(Data items)
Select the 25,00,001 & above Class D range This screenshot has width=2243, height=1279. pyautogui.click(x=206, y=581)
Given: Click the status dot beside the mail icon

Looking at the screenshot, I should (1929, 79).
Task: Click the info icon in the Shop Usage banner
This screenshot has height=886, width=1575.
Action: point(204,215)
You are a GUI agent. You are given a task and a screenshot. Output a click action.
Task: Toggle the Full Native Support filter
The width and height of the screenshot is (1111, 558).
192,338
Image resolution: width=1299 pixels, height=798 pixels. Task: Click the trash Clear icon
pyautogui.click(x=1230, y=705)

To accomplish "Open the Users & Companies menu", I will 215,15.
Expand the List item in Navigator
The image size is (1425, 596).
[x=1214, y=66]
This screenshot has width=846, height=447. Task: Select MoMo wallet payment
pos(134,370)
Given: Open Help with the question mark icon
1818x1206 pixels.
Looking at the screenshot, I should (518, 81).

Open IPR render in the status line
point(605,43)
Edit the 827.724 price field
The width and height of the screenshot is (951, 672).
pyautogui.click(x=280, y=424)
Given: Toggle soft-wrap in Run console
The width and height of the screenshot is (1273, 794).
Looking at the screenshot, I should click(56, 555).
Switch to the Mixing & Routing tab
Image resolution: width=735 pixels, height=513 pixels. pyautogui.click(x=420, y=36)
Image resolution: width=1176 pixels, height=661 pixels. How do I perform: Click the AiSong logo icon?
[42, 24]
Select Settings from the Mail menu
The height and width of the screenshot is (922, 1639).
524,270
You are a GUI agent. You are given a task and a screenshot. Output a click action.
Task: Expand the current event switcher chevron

- ASSIGNED TASK:
Every line of the entries that includes "Toggle" must be copied into the answer.

- PROBLEM SOLUTION:
Task: Toggle the Full Native Support filter
Given: Toggle soft-wrap in Run console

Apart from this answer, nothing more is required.